Единственно, о чём слёзно просила преподавательница – не посылать «этого вашего поручика Ржевского».
– Ржевским она назвала сержанта Краюшкина! – пояснил Глущенко, завидя в глазах майора удивление. – Говорит, он всех девчат ей испортит своими похабными анекдотами. Приглашали один раз. Так он собрал молоденьких студенток и рассказывая всякую похабщину! И ржал как строевой конь.
– Это какие такие анекдоты? – загорелись глаза комбата.
– Ну, например, как праздновали день рождения Наташи Ростовой. Исполнилось ей девятнадцать.
– И чего?
– Ну, входит она в тёмную комнату. В руках – пирог. На нём горят восемнадцать свечей.
– Гусары! – восторженно говорит юная леди. – На пироге не нашлось места для одной свечки! Куда мне её деть?
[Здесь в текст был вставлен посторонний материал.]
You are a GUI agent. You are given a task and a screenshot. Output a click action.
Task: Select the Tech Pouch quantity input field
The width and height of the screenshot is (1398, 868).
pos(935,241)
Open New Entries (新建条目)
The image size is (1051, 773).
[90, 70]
– Господа, ни слова о п… зде! Мы же культурные люди! – орёт поручик Ржевский.
Рассказав анекдот, лейтенант нервно уставился на майора.
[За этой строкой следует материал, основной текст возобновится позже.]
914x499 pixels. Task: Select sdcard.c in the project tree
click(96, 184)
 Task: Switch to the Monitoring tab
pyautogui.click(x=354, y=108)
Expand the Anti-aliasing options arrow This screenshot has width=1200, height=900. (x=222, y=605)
– И чё тут, бл..ь, смешного? Действительно, куда свечку девать, в пи..у, что ли? Чё вашу преподшу смутило?
Лейтенант облегчённо вздохнул и подумал:
«Не зря по училищу бродят упорные слухи о курсантском прошлом „Копчёного“. Целый взвод, мол, гулял с одной профурой. А женился на ней наш теперешний майор. То ли наивный такой, то ли ещё что. Странно только, что анекдот ему не понравился. Серьёзно воспринял, как реальность!»
– Так чего не послали Краюшкина? – вывел Глущенко из глубокой задумчивости голос комбата.
– Так просили самых-самых интеллигентных! Вот и послали отличников боевой и политической подготовки. Волошина и Бунка! Преподаватель философии хвалит их!
– И чего интеллигенты? – рыкнул майор, уставившись на Волошина. – Давай, Пушкин, рассказывай!
«Пушкин», тяжко вздохнув, начал рассказ:
– Я красил парты. Синей краской. Бунк взялся за стулья. Ему выдали красную краску. Пока красили, завязался у нас спор. Мы всегда спорим о Канте. Я говорил, что термин «Вещь в себе» Кант не изобретал. Его придумал Аристотель или Платон.
– Ничё не пойму! – признался майор.
– Ну вот! Спорим мы, продолжаем красить. Но когда я сказал, что Бунк хоть и немец, но земляком Канта не является, он подошёл и ткнул кистью с краской.
– Я же случайно! – подал голос Бунк. – А он меня измазал в ответку! Хэбэ испортил! Не отстирать! Краска – эмалевая!
Видя удивление в глазах комбата, лейтенант не удержался:
– В общем, они дуэль организовали! На малярных кистях! Когда преподавательница зашла проверить работу, курсанты были красно-синие. На покраску столов ничего не осталось! Вот и позвонила эта мадам лично Вам, пожаловалась!
– Интеллигенты хреновы! – улыбнулся майор. – Я-то думал, поубивали они друг друга! Ладно! Отправь медикам своего Ржевского! Больше толку будет!